---------- EXTRACTED RECORDS ----------

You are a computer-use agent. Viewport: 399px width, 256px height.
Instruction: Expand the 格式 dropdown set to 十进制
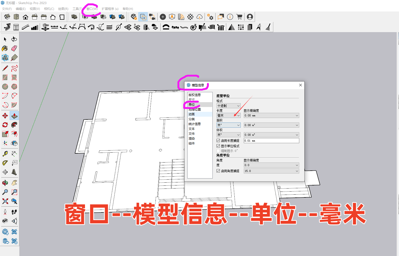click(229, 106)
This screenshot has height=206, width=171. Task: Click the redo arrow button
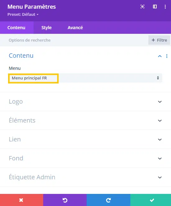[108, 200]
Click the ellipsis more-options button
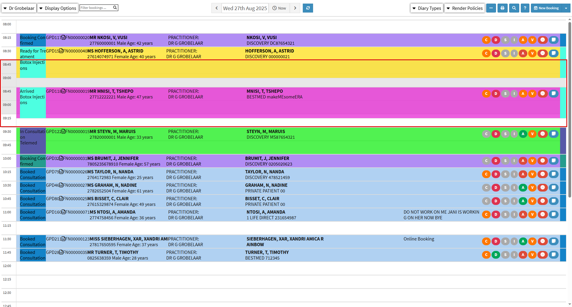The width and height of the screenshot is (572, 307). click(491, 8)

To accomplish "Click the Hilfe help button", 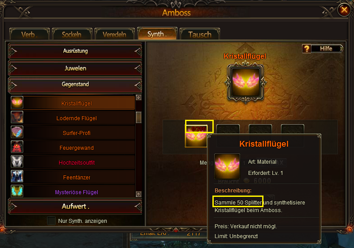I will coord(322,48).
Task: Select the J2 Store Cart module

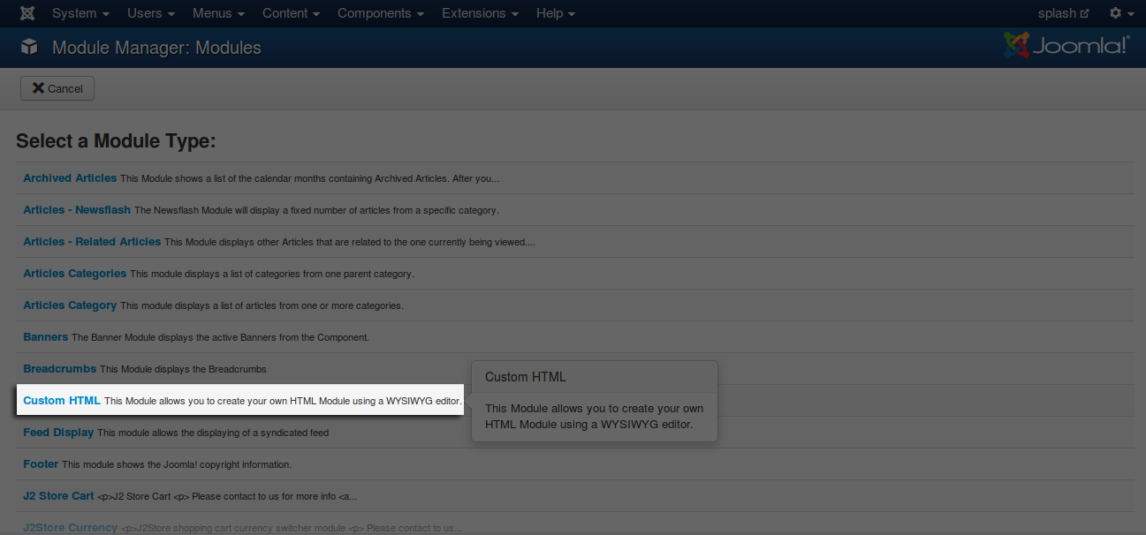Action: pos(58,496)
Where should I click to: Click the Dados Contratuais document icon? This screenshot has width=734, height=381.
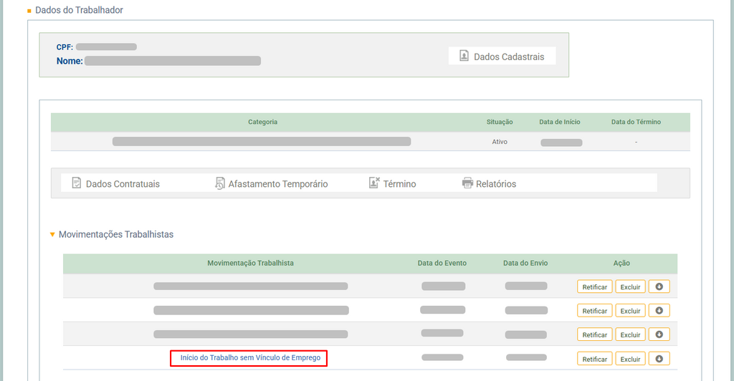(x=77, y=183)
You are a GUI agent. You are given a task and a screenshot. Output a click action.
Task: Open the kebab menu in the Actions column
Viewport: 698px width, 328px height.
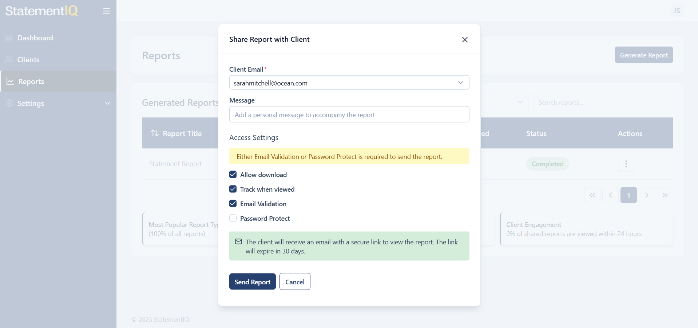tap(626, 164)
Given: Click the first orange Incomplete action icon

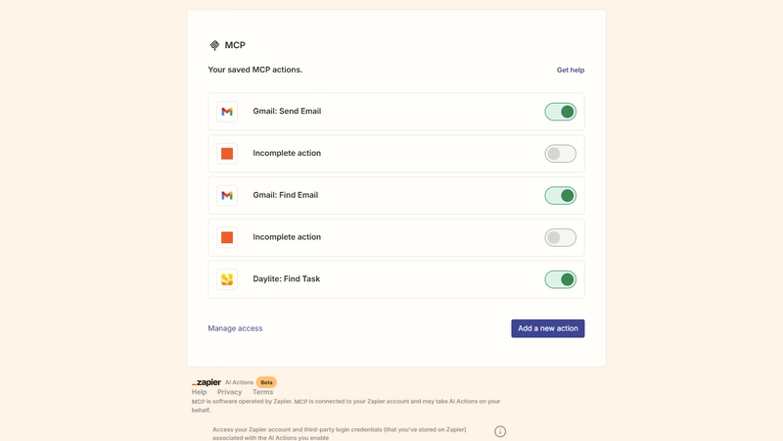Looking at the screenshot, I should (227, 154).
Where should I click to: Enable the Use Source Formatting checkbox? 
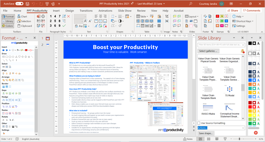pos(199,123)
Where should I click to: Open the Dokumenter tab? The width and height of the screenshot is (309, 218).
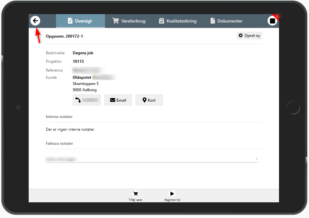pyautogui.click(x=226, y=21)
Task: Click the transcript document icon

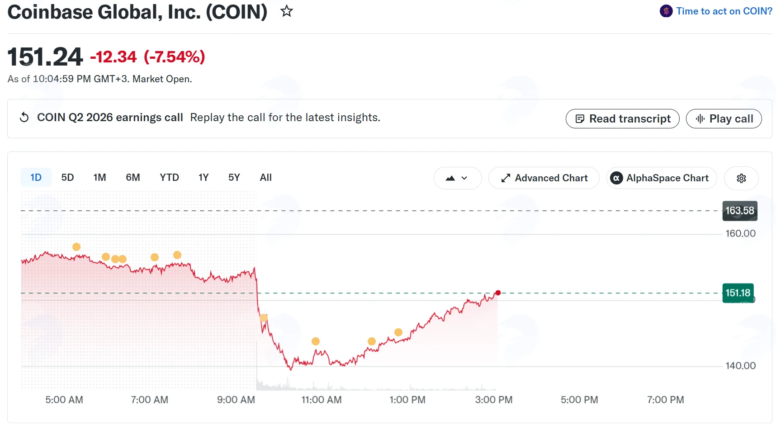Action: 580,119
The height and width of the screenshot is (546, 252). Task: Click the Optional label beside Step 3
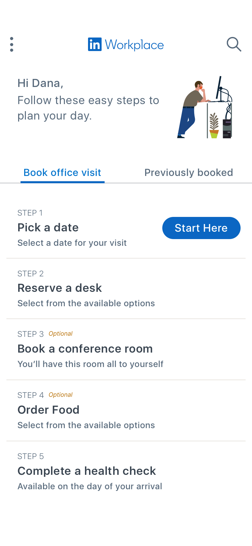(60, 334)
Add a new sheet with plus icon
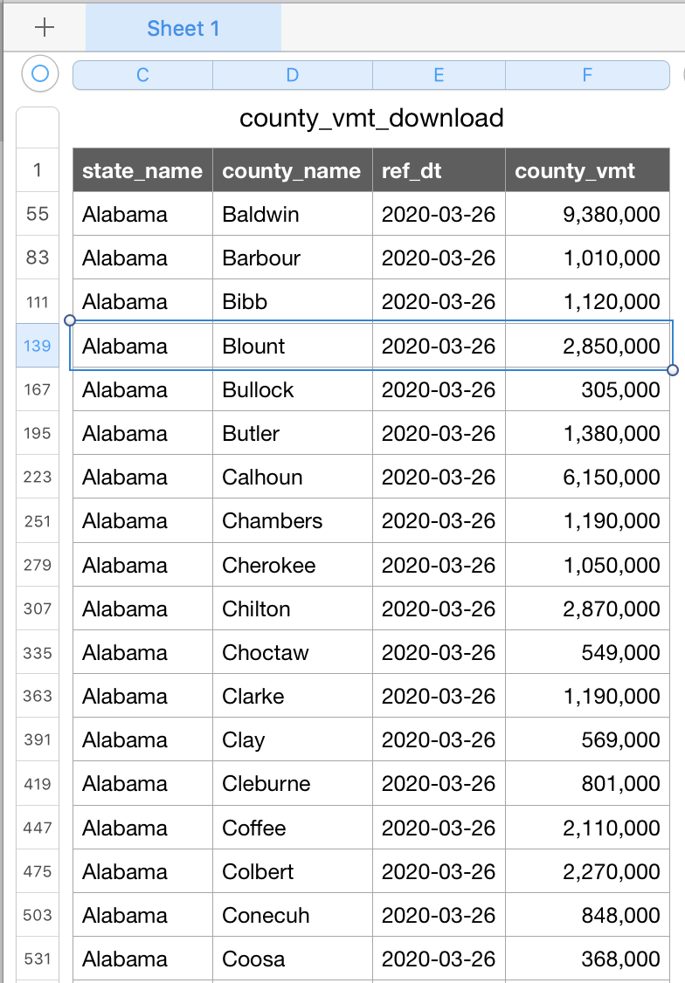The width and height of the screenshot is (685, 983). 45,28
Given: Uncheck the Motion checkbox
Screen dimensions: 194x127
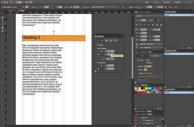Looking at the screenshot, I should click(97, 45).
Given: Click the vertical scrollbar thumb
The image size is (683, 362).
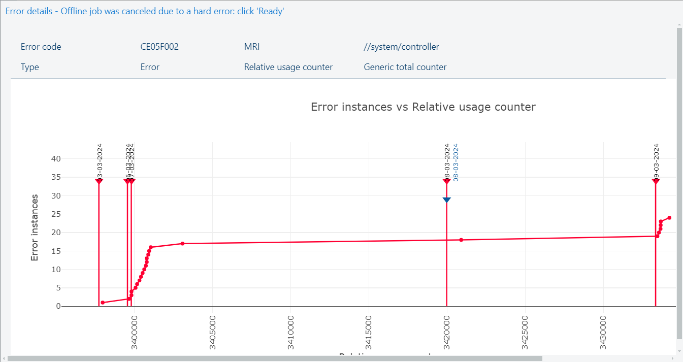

----------

● ASSIGNMENT: Write out exactly the lines from the one containing "Task: Open the" through the end of the records above, both included, leaving all pictures out.

● ANSWER AREA:
Task: Open the kebab menu in the Actions column
Viewport: 698px width, 328px height.
tap(626, 164)
Given: Click the first orange Incomplete action icon

Looking at the screenshot, I should (227, 154).
Where should I click to: Enable the Use Source Formatting checkbox? 
pos(199,123)
Where should I click to: Open the Dokumenter tab? The width and height of the screenshot is (309, 218).
pyautogui.click(x=226, y=21)
Task: Click the transcript document icon

Action: 580,119
The height and width of the screenshot is (546, 252). Task: Click the Optional label beside Step 3
(60, 334)
Add a new sheet with plus icon
The width and height of the screenshot is (685, 983). 45,28
Given: Uncheck the Motion checkbox
Screen dimensions: 194x127
Looking at the screenshot, I should click(97, 45).
Given: Click the vertical scrollbar thumb
The image size is (683, 362).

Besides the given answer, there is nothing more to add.